== Data for this exercise ==
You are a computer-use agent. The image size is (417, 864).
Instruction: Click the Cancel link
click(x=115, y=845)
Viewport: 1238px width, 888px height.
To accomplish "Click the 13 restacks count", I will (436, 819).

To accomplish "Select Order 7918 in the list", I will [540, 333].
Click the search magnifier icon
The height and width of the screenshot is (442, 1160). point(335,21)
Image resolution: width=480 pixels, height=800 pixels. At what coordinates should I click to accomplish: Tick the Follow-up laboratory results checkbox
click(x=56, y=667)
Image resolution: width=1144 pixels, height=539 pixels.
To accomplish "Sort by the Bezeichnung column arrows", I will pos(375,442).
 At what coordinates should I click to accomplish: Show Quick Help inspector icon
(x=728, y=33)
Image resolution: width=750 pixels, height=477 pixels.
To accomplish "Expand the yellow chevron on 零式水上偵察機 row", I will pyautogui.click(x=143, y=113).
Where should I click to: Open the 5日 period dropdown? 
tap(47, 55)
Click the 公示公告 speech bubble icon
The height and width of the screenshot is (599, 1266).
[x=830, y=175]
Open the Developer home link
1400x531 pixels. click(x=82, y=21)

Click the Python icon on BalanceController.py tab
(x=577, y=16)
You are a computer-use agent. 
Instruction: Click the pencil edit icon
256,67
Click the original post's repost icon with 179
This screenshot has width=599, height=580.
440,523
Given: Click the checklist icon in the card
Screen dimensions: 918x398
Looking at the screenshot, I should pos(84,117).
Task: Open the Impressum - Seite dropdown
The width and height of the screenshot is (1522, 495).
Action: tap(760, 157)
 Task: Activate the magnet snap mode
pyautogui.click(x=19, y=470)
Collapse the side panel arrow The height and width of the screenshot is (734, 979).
===
Exercise aim
Send back exactly the lines from the line with "The width and" through the end of the records.

Completed task
The width and height of the screenshot is (1522, 495).
Action: tap(760, 157)
 Task: Activate the magnet snap mode
pyautogui.click(x=19, y=470)
Collapse the side panel arrow The height and width of the screenshot is (734, 979).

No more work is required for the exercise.